Before long the rain begins to stop, the birds start chirping again, and like it never happened, the city welcomes the burning light of the sun. San Andreas is gorgeous from top to bottom, from the bottom of the ocean to the top of Mount Chiliad, to the barrio to the desert trailer park… Even in it’s most ugly form, Grand Theft Auto V is breathtaking.

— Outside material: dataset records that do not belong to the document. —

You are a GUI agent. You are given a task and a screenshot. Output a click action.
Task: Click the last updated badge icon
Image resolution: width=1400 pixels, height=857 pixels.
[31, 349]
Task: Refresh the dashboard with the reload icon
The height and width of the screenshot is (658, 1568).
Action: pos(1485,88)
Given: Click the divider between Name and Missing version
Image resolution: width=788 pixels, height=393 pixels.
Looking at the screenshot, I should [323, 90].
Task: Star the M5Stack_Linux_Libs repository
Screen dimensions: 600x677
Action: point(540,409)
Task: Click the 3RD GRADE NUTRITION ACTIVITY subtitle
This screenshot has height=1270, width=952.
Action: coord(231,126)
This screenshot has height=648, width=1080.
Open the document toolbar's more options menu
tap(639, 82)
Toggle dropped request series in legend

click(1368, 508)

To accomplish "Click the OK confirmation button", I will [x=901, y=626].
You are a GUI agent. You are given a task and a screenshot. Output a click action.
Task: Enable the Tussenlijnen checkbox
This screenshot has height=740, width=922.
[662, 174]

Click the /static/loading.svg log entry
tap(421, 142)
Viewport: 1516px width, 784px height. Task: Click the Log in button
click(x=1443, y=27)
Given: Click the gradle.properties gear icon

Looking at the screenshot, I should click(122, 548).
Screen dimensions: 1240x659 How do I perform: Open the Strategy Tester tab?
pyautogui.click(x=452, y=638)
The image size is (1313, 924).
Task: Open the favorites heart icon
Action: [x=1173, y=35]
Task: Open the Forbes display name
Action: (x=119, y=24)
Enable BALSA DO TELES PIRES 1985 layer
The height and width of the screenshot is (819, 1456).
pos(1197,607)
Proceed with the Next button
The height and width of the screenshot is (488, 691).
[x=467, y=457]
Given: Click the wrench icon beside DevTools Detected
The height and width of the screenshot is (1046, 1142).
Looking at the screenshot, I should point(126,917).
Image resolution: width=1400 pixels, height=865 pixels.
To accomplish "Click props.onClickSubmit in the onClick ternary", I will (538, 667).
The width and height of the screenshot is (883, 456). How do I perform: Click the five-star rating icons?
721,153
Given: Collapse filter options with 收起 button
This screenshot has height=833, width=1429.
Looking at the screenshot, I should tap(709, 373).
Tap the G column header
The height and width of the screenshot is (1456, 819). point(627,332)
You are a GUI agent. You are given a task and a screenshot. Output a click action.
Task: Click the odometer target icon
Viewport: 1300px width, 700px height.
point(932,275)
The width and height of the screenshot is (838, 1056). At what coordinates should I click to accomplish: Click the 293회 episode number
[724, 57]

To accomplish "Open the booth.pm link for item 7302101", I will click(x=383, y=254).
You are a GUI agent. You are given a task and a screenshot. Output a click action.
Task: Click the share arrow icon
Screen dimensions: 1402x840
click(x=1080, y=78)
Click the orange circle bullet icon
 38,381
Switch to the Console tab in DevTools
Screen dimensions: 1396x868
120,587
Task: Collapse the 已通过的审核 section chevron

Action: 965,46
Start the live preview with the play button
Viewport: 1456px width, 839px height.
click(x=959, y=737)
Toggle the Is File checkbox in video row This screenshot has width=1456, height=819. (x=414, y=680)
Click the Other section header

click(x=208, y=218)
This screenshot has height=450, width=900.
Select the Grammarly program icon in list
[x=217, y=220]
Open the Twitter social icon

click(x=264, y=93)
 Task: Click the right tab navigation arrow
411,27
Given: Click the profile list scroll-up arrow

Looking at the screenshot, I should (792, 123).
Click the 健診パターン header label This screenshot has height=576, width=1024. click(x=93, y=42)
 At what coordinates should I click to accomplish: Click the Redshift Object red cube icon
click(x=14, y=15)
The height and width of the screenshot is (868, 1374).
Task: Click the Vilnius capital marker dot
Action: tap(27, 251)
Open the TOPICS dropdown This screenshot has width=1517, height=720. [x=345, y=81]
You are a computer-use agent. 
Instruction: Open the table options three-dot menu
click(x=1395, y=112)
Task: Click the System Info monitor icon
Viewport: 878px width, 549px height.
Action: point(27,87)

The city of Los Santos itself is bigger than the entire map of Liberty City in GTA IV, and even it is just a fraction of the entire map of V. In other words, this game is huge. Grab a bicycle in Vespucci Beach and head north. See how long it takes you to bike around the state. Trust me when I say you won’t make it… Somewhere along the way a stranger will stop you, often yelling for help. It can be a bachelor tied toĀ tree by his bachelor party friends, or a drunk couple who need a ride home from the bar in Sandy Shores, redneck America. Or maybe you’ll run into one of the game’s many armored cars, just begging you to toss a sticky bomb on the back. Or a dot-com millionaire who’s had his bike stolen, or a golf champion whose wife is tossing his crap out on the front lawn. Its little side missions like this that allow you to just pull back layer after layer of content in this masterpiece.
Back to the asshole in therapy. Michael De Santa (aka Townley) is a whinging, self-obsessed narcissist who thinks he’s just a normal guy… He thinks that his former life of crime is as much a memory as the 80’s action movies he’s always watching to escape reality. He’s retired, he’s rich, and he’s miserable as he wastes the days in his own version of witness protection. How he got there, and why it’s not exactly a government-approved retirement is all part of the underlying mystery that plays out over the course of the game. See, Michael’s old partner, Trevor, the one who escaped in the snow… Well… He’s a psychopath… A methamphetamine-fueled psychopath at that… And he thinks Michael was shot and killed that day.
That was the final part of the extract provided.